Can we stop coddling some of them?
But in the immediate present the dominant narrative for explaining the rise of Donald Trump and his fascist movement has been centered upon the ‘white working class’ and its purported ‘economic anxiety’.
For a variety of reasons this is a compelling story for the American corporate news media – the pundits and other elite opinion leaders.
The white economic anxiety narrative is simplistic.
It is also the result of a type of ‘path dependence’ where the answers being offered about the 2016 election outcome are largely a function of the questions being asked – and where journalists look for answers.
The white economic anxiety thesis is also a way for a pundit class — the majority of whom are white and from a very narrow socioeconomic background — to ignore the enduring power of racism and sexism in American society.

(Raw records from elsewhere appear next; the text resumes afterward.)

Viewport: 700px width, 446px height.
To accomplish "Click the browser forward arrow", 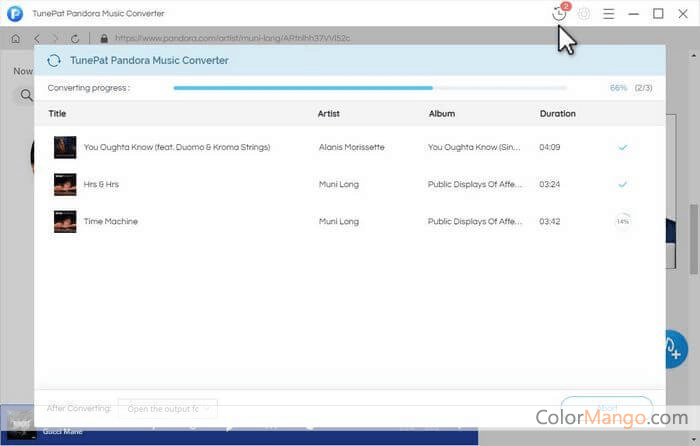I will click(x=55, y=38).
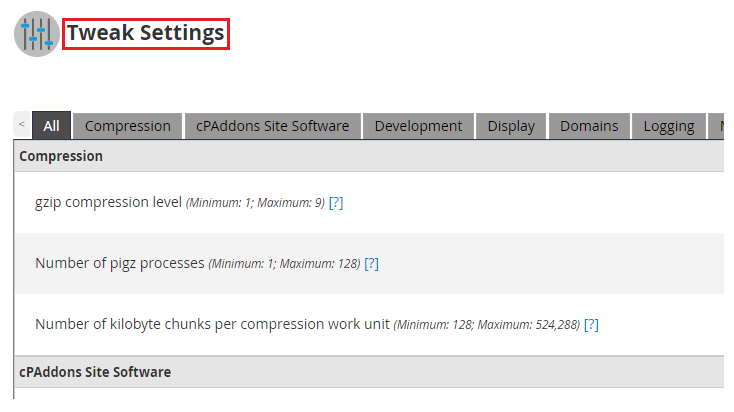Click the Tweak Settings sliders icon
This screenshot has height=412, width=734.
(x=37, y=34)
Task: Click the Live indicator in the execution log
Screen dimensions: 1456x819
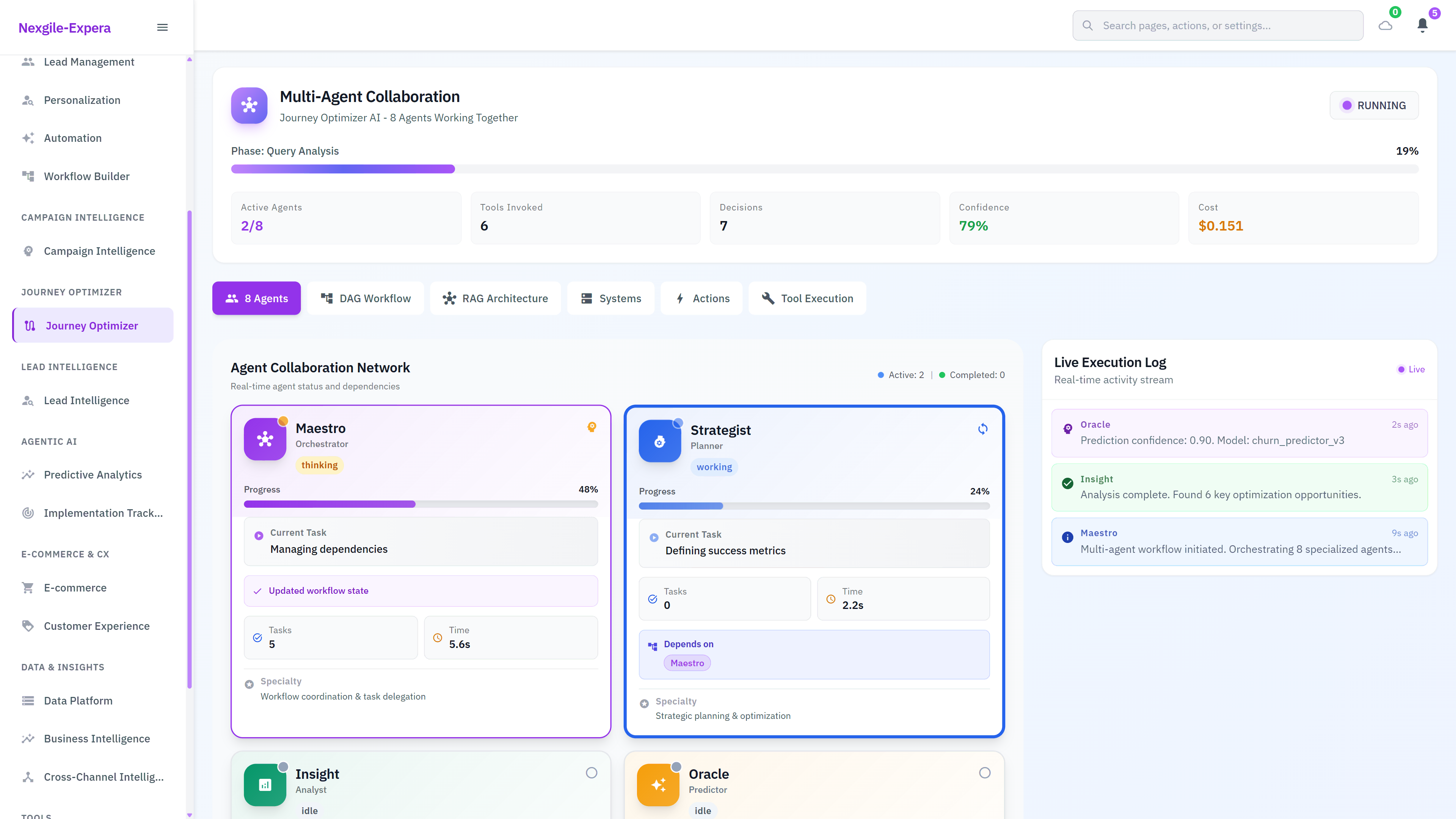Action: pyautogui.click(x=1411, y=369)
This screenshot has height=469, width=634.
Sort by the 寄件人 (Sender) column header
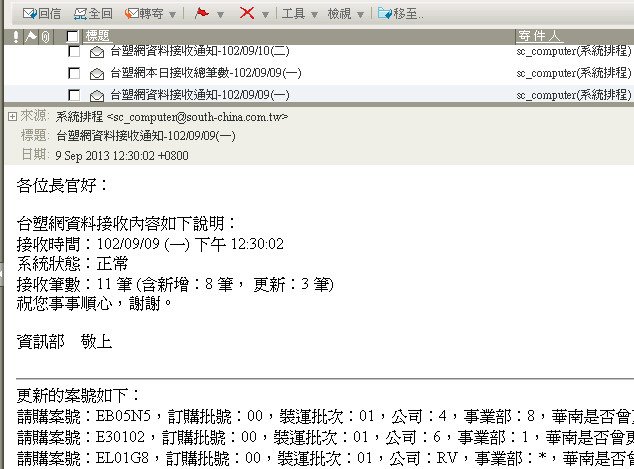tap(570, 36)
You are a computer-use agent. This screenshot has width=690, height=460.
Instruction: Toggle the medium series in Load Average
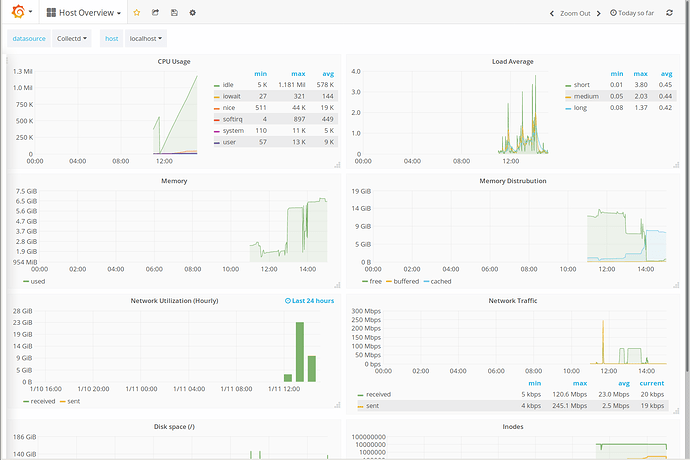point(586,96)
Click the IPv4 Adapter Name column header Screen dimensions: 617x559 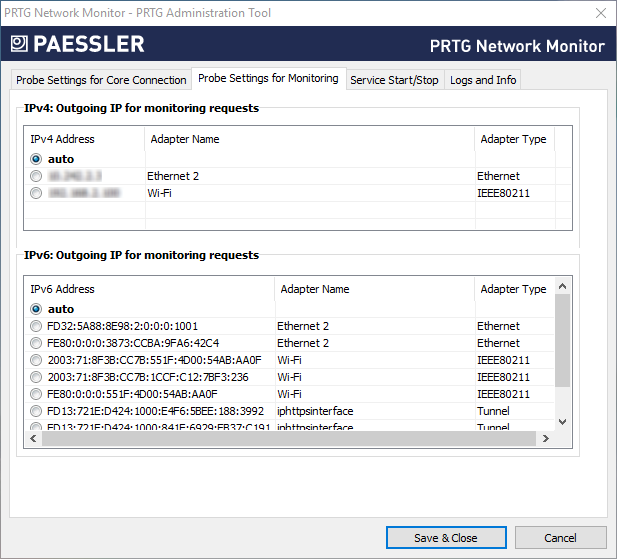pyautogui.click(x=309, y=139)
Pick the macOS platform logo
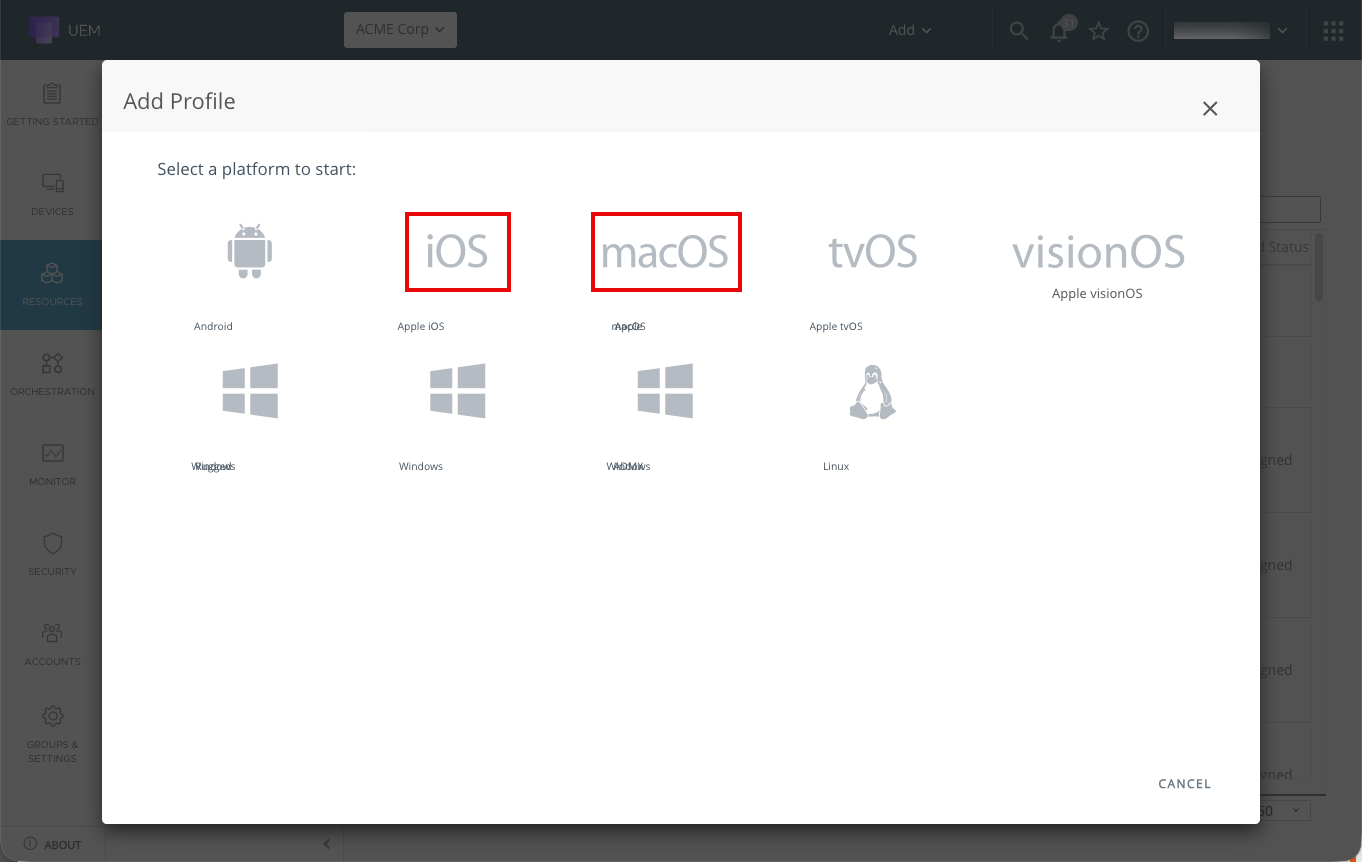The width and height of the screenshot is (1362, 862). click(666, 252)
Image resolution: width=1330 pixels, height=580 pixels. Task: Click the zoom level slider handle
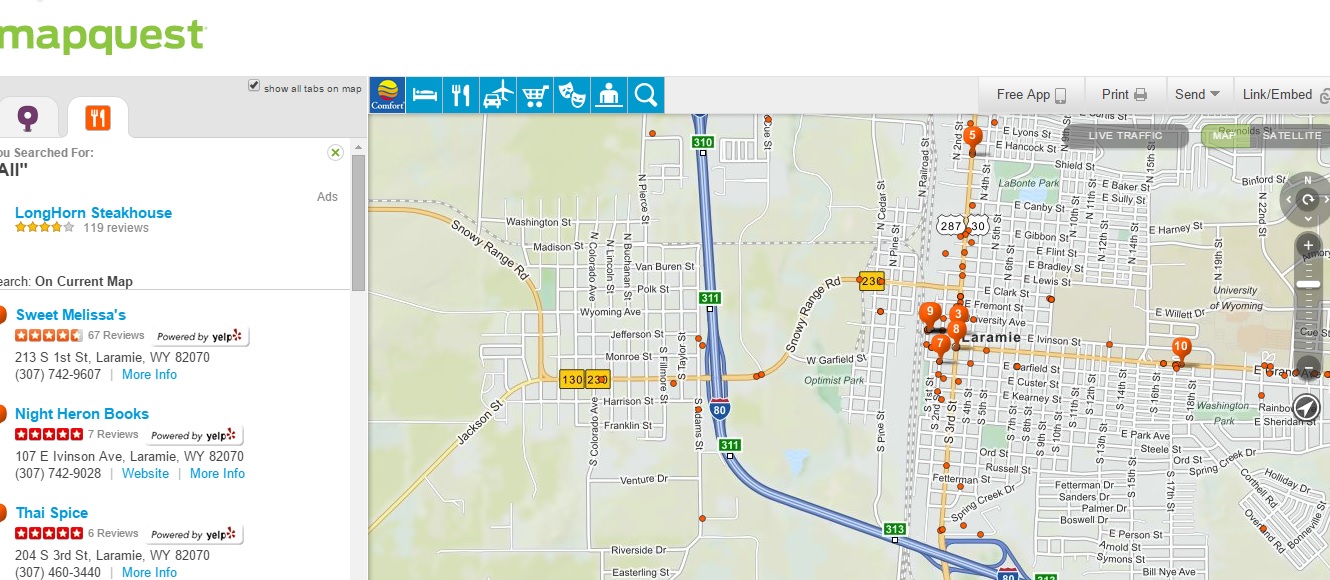[x=1307, y=285]
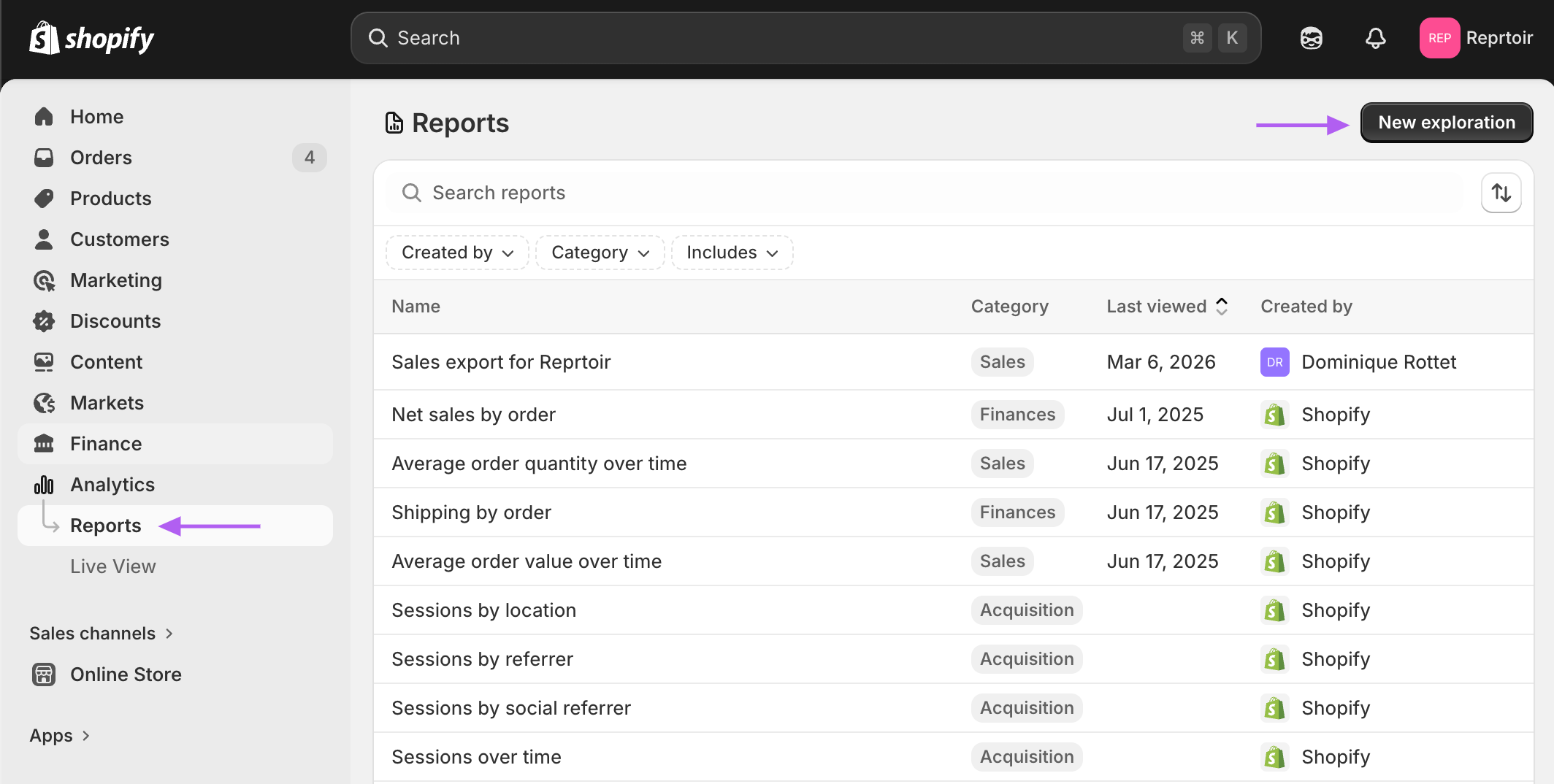
Task: Click the sort reports icon button
Action: click(x=1501, y=193)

Here a belief that it must be something other than racism (and sexism) that won Trump the election functions as a conceptual blinder for analysts and commentators who want to deny the ugly truth about the values and beliefs held by their fellow (white) Americans.
In all these factors are part of an effort – albeit a superficial one – to empathize with the supposed pain and anger of white working-class voters who feel ‘left behind’ and by doing so to normalize their egregious, irresponsible and hateful decision to support Donald Trump.
Most importantly the economic-anxiety thesis is in many ways incorrect.